July 04, 1990

Article at Reuters

Top Australia firms don’t deserve bad press – study

By Wilson da Silva

SYDNEY – In the eyes of many potential stock market investors, Australian companies tend to be debt-ridden, money-losing operations.

Dramatic collapses like that of the Qintex group last year, and the current woes of Alan Bond’s corporate empire, have contributed to that view.

But what about well-managed Australian companies? Analysts McKinsey and Co think those companies have been unfairly tarred with the same brush as the once high-flying entrepreneurs.

Many Australian economists disagree.

In a recent study, McKinsey said the country’s top 30 companies were as profitable an investment as counterparts in the U.S. and Britain, and not all that debt laden.

“The worldwide attention given to the fall of so many of Australia’s flamboyant entrepreneurs of the 1980s masks the strength of Australia’s corporate sector,” the report said.

The average debt-to-equity ratio for the group was better than the average for 400 firms in the U.S. Standard and Poor’s index, McKinsey said.

The Australian top 30 also on average paid higher dividends than companies in the Financial Times index of 30 British companies and the 400 U.S. and stocks.

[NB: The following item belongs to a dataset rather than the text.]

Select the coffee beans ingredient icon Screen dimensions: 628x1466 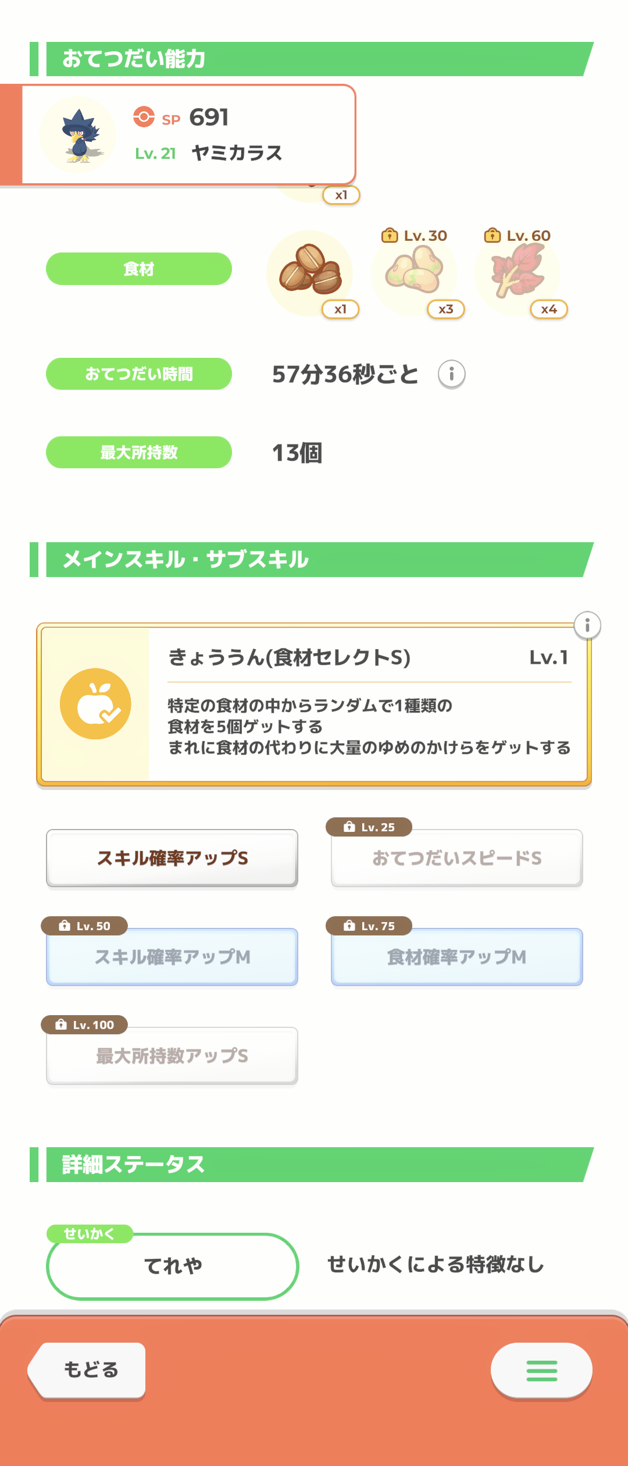(310, 273)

McKinsey said one U.S. dollar invested in Australia’s top companies in 1986 would in April 1990 have yielded a return similar to one dollar invested in the top firms of the U.S. and Britain. A U.S. dollar invested in the British companies of the FT30 index would have netted 1.70 dollars, and 1.50 dollars if put on firms in the S and P 400 of the U.S., the report said.

But wait just a minute, say Australian economists. The “Australian top 30” in the study are the leading companies of 1990, not of 1986. Of the top 30 in 1986, four have collapsed.

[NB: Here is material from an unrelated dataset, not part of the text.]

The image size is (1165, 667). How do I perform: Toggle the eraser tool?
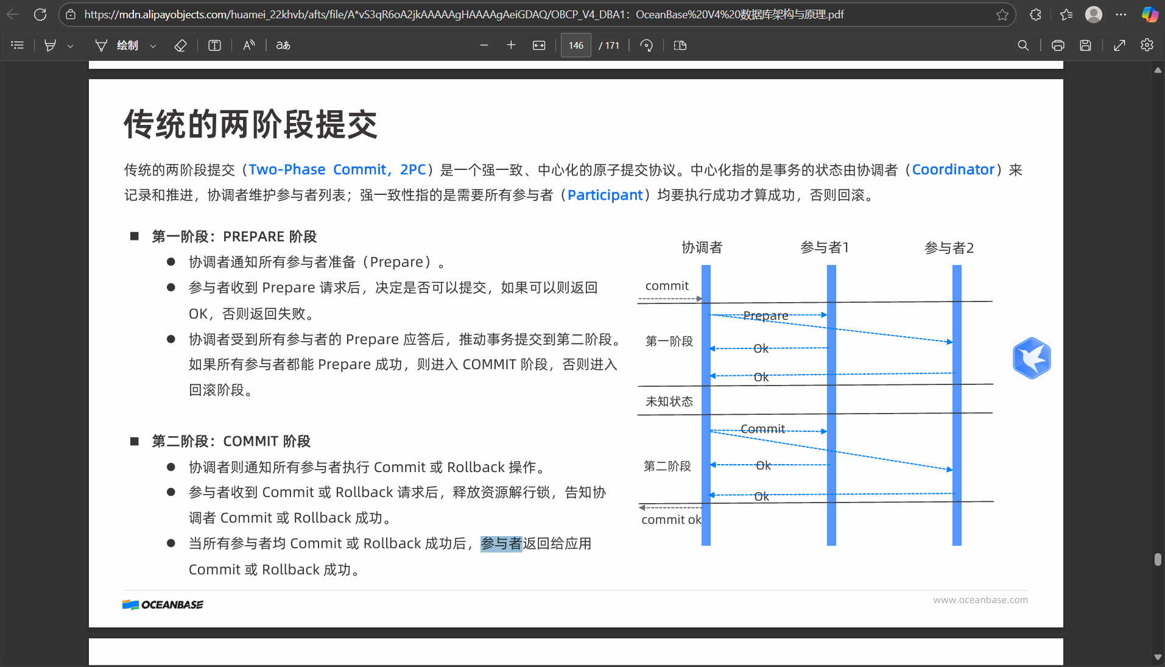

“There is good reason for (today’s) top 30 to be tarnished by the brush of the failed highflyers, since not so long ago the failed highflyers were at the top,” said University of New South Wales economics lecturer Jack Frisch.

Australia’s corporate image can only be improved when accounting standards are raised, “shonky” or questionable corporate practices are wiped out, and investors “feel confident that they are the owners of companies rather than the financiers of the lifestyles of overpaid executives,” Frisch said.

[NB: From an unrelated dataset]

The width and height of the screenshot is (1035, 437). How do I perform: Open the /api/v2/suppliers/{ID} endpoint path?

Professor Murray Wells of Sydney University’s Graduate School of Management also thought the study biased towards today’s blue chips.

Australian share markets are more volatile than those in London and New York, and the Australian companies should therefore have yielded better returns to investors, he said.

“I see a problem in extrapolating today’s top 30 back to 1986, because then you are picking the winners,” Wells said. “It’s going to end up distorted.”

Today’s top 30 include resources and steel giant Broken Hill Pty Co Ltd, Westpac Banking Corp, international media company The News Corp Ltd, diversified industrial conglomerate Adelaide Steamship Co and big aluminium producer Comalco Ltd.

Together the top 30 together represent 50 per cent of Australia’s stock market capitalisation.